To do
The word "will" may appear in some lines of the data; copy every such line.

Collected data
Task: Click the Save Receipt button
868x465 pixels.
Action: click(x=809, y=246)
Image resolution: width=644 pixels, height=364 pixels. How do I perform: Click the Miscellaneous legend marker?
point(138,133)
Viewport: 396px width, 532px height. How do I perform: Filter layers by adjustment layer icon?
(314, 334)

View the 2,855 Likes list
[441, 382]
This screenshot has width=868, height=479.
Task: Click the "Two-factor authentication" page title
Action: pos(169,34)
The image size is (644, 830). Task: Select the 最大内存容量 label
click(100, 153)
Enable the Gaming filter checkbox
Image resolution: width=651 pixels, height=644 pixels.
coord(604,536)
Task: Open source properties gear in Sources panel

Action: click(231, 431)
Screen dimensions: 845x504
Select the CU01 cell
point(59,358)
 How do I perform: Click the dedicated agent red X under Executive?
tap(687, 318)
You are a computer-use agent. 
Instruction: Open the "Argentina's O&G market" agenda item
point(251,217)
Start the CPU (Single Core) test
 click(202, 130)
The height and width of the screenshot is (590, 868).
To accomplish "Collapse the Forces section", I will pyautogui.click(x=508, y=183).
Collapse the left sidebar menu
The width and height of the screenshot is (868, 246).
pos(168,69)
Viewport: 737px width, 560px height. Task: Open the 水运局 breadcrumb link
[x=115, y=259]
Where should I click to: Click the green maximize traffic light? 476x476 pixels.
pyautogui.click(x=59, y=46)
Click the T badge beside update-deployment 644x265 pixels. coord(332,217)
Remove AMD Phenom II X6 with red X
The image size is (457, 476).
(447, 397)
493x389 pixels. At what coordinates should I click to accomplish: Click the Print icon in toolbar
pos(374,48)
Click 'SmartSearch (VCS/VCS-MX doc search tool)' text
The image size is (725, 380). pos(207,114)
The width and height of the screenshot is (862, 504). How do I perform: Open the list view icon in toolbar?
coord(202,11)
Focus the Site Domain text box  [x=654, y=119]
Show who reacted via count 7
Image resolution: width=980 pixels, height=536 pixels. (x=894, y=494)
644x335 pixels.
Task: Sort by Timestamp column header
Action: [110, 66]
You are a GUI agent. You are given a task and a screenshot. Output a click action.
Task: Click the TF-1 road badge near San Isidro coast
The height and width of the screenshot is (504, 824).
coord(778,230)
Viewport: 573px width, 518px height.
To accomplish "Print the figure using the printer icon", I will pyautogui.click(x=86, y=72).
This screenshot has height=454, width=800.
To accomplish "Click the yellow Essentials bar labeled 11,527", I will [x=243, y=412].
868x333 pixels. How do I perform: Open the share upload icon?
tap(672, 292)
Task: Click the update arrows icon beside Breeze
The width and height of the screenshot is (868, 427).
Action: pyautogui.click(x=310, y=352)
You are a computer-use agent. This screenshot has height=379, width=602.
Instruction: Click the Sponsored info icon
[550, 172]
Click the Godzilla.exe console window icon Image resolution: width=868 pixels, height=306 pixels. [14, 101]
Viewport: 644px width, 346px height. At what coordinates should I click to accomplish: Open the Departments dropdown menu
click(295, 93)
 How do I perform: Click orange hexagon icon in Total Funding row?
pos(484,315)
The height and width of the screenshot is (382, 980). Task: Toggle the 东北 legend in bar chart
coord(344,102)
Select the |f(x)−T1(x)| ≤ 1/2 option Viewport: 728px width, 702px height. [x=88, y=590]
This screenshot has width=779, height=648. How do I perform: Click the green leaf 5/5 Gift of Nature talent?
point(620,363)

Exercise solution
To accomplish "Collapse the Forces section", I will pyautogui.click(x=508, y=183).
To accomplish "Print the figure using the printer icon", I will pyautogui.click(x=86, y=72).
To accomplish "Click the yellow Essentials bar labeled 11,527", I will [x=243, y=412].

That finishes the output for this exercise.